━━━━━ DATA LISTING ━━━━━
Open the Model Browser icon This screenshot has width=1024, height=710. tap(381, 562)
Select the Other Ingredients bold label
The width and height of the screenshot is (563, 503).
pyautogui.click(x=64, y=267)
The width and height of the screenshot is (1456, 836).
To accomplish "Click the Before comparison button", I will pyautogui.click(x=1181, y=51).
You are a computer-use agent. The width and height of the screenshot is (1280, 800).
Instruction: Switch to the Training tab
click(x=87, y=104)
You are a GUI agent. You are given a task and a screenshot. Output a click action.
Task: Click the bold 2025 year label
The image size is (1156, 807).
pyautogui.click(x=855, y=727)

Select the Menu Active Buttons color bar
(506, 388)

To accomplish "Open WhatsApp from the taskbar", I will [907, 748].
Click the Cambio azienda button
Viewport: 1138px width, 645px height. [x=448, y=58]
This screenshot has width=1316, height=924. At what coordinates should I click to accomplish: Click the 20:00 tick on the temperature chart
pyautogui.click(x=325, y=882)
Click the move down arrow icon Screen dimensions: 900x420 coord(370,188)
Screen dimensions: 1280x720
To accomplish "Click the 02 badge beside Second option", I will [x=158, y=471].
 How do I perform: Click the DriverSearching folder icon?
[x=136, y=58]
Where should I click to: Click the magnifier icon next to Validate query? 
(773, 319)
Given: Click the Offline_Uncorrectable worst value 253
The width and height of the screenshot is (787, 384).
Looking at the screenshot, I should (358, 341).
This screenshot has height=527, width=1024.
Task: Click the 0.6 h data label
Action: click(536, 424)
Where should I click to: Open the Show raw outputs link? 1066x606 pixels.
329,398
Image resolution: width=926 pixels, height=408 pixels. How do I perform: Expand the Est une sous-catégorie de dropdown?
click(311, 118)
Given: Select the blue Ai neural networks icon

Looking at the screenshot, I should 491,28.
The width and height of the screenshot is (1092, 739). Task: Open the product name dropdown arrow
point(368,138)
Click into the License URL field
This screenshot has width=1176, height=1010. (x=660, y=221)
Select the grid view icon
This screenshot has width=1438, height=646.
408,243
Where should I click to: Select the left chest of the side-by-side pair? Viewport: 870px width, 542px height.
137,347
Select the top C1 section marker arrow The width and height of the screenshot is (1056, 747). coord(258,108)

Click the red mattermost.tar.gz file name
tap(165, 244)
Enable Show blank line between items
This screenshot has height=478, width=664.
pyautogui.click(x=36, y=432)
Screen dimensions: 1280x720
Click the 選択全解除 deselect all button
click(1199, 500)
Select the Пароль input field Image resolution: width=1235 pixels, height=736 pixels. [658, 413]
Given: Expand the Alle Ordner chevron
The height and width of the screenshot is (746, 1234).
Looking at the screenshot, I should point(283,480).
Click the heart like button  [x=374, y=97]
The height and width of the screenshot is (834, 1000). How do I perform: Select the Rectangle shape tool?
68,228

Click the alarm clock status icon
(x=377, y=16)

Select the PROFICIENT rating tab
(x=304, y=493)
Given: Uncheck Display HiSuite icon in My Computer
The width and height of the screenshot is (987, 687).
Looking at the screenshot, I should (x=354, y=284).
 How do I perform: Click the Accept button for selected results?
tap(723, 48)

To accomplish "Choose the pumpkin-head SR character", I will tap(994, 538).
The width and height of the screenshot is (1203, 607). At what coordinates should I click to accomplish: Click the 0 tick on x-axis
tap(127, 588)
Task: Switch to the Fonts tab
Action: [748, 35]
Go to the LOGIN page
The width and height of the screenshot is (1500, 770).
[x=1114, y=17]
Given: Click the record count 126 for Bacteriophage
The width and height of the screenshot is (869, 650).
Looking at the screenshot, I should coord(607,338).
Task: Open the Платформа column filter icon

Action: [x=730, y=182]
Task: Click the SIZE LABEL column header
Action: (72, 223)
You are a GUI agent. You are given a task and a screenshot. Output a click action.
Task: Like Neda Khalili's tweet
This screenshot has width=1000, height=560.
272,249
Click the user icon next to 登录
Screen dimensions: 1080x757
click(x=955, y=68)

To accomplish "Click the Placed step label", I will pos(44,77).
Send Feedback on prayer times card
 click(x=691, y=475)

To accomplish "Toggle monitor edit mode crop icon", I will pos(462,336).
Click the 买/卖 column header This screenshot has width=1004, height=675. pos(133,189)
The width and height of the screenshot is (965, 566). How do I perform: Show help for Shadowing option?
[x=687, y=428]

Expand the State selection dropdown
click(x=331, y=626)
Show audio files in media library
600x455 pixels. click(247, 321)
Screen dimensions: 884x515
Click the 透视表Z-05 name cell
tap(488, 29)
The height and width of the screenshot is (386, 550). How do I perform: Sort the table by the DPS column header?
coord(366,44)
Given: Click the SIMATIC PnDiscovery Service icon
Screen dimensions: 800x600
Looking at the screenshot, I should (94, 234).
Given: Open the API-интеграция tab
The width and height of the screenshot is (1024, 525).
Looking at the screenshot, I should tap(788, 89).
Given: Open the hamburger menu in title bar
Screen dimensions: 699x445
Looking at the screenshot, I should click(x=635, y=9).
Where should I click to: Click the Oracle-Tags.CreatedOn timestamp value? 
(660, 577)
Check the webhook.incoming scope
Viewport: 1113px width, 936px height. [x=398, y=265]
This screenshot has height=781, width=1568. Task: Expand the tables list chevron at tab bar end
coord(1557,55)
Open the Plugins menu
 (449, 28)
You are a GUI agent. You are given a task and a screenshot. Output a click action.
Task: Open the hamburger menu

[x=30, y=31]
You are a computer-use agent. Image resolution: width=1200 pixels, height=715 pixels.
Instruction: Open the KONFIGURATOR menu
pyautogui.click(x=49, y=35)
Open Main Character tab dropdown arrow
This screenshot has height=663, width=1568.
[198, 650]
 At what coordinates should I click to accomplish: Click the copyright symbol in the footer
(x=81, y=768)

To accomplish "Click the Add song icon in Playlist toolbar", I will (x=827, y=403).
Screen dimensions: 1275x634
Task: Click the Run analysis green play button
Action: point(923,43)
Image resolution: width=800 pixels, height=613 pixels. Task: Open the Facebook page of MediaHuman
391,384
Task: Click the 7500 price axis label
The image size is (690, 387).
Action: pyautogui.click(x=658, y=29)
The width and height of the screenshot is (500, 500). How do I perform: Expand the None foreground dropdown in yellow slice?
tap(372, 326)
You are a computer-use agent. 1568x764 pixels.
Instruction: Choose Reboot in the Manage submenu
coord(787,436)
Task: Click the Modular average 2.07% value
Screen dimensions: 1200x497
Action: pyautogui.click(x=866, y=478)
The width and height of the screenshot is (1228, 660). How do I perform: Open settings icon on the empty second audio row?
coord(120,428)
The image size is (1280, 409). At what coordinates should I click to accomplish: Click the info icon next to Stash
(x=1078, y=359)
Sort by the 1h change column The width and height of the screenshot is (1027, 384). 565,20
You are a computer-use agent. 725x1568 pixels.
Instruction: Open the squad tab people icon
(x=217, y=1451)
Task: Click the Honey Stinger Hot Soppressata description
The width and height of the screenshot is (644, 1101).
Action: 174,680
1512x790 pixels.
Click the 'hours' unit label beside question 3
━━━━━
TASK OBJECTIVE: Your answer should be the lines of the records that hold the string "beside".

RESULT BELOW:
To accomplish "Click the 02 badge beside Second option", I will [x=158, y=471].
Click the 'hours' unit label beside question 3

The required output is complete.